| What the task requires |
Scan the entries below for "agent" and copy each line that holds it.

(Collected data entries)
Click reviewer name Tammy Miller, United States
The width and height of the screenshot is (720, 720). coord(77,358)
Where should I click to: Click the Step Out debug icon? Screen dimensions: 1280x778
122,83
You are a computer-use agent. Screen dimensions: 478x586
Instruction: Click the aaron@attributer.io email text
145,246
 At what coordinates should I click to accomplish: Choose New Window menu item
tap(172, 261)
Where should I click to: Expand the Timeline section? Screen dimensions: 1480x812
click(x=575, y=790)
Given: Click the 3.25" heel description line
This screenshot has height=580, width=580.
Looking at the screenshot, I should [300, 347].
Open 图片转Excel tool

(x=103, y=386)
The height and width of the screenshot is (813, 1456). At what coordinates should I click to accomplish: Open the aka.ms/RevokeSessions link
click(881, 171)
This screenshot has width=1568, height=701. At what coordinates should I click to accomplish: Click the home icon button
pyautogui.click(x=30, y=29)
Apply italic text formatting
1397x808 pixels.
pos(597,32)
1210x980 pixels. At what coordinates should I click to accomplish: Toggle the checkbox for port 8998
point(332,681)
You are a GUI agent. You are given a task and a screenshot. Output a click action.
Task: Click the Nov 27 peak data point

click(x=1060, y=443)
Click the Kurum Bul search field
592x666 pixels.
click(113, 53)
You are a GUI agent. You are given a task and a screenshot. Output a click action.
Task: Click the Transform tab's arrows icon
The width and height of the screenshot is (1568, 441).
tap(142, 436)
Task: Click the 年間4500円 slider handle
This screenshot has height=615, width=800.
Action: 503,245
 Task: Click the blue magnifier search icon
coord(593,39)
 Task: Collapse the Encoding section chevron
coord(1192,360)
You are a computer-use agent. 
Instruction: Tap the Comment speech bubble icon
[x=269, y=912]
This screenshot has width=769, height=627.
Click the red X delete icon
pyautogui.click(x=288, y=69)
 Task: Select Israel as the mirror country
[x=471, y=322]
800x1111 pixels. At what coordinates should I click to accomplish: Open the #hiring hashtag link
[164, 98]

| Exercise answer |
You are a computer-use agent. Screen dimensions: 478x586
You are a GUI agent. You are given a task and a screenshot. Output a click action.
You are a GUI agent. You are given a task and a screenshot. Output a click action.
You are a computer-use agent. 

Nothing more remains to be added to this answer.